I admit it. I’m not the most talented fly fisherman in the world. Oh, I can get it out there where the fish are, but it’s not always a pretty sight. I sort of take comfort in telling myself that except for maybe Ken Griffey Jr., or Michael Jordan, you have to be mediocre at something before you can be really good at it.
I also believe that the best way to get better at something is to hang around someone that already is. So, when my friend Tom Broderidge, a somewhat higher-caliber fly fisherman (sort of a Moe to my Curly) suggested we take a crack at catching Spanish mackerel with a new fly he had designed, I saw an opportunity to cop a free lesson or two.
Tom’s level of interest in fly fishing can best be described this way; on the way to the boat ramp that morning he took note of my torn headliner flapping in the breeze over his head. Rather than telling me to fix the damn thing like everyone else who gets in my truck, he reached up, grabbed a frayed edge, examined it for a moment, and then ripped off a strip of the cloth.
“This might be good fly material,” he explained, squirreling it away in some hidden pocket.
After launching our boat in East Slough in St. George Island State Park, we rounded Gap Point and ran out into the open water of St. George Sound. We had chosen East Pass for our testing grounds because it was likely there would be plenty of Spanish mackerel there.
After a 3-mile ride to the east, we pulled up at the end of St. George Island. There was already a line of boats and a line of anglers spread out along the shore. It was late March, and the water temperature had broken the 70-degree mark. Baitfish and warming water are all that’s needed for the mackerel to show up at predictable locations along the Big Bend coast in the spring. Because of a mild winter, we had early spring conditions, and along with the net ban, we had all the ingredients in place.
Everyone there was fishing with the lure du jour for this spot, a bucktail jig with a live sand flea impaled on the hook. It’s a combination best known for pompano fishing but also works well for Spanish mackerel. It’s a good choice because most of the people who fish there are happy to catch either species. The water was alive. Schools of baitfish were sweeping by, and every few seconds a brief commotion would signal the end of a baitfish life and the continuation of the food chain.
We waded a few feet offshore and took our place at the end of the line. The fact that we were fly fishing on the beach in this part of the state made it novel enough. Spanish mackerel being the target made it even more so. The tidal current was running strong from our left to our right on its way into the Gulf. The white, sandy bottom was visible about 30 feet from shore where it dropped sharply into deeper, darker water. I started “windmilling” my line out, feeling a little like the one person on the dance floor that everyone is looking at and laughing at behind their back. After my second cast, I had stripped about half the line back in when a mackerel-driven V-wake appeared on the surface about 20 feet to my right and made a beeline for the end of my line.

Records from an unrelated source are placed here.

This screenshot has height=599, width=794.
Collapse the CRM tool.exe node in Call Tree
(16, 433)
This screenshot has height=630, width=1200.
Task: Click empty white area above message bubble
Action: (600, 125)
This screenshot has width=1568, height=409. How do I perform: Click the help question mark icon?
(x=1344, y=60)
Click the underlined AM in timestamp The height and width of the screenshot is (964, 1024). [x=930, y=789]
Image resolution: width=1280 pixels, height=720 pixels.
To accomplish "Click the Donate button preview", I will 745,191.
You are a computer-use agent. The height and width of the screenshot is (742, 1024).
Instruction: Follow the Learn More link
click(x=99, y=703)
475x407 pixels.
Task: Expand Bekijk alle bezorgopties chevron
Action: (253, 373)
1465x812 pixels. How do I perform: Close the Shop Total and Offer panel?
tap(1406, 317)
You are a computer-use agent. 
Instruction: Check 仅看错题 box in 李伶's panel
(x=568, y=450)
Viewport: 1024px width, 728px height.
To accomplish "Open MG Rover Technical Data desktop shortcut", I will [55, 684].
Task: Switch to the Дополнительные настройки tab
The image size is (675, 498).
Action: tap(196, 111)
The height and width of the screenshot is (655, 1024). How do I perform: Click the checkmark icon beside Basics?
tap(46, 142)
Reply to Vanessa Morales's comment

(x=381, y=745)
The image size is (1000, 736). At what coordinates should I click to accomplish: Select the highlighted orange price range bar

I stripped the fly one more time, the mackerel corrected course, accelerated, and nailed it!
The hookup was immediate, and the silver fish began a slashing run in a panic. I could feel every bit of speed and energy as the fish ran downcurrent using the tide to its advantage.
I was stunned. I knew Tom was pretty good at the flytying table, but this was more than I could have hoped for. And it was no fluke; fish after fish brought the hammer down on those flies, striking with a careless ferocity normally reserved for real live, wounded baitfish in a strong field of competition.
It was great sport and another new way to fool an old adversary. Although we couldn’t see the fish we were casting to, we had the right lure, and they were finding it just fine. We didn’t have to move five feet the rest of the day. The most prominent feature of Tom’s fly, which he calls the “Flasher,” is a tiny spinner blade attached at the bend of the hook by a monofilament loop. The rest of the fly is basically a bucktail streamer that has a number of design characteristics to imitate baitfish. Among those are a two-tone wing material and a gold, Mylar body wrapped in a way that gives it a texture similar to the scales of a baitfish. Granted, mackerel will hit a lot of different flies, baitfish imitations and spoonflies in particular, especially if you put it right in front of their nose. But when they turn on a fly from a distance and race in for the kill, it means there must be some kind of prey response taking place.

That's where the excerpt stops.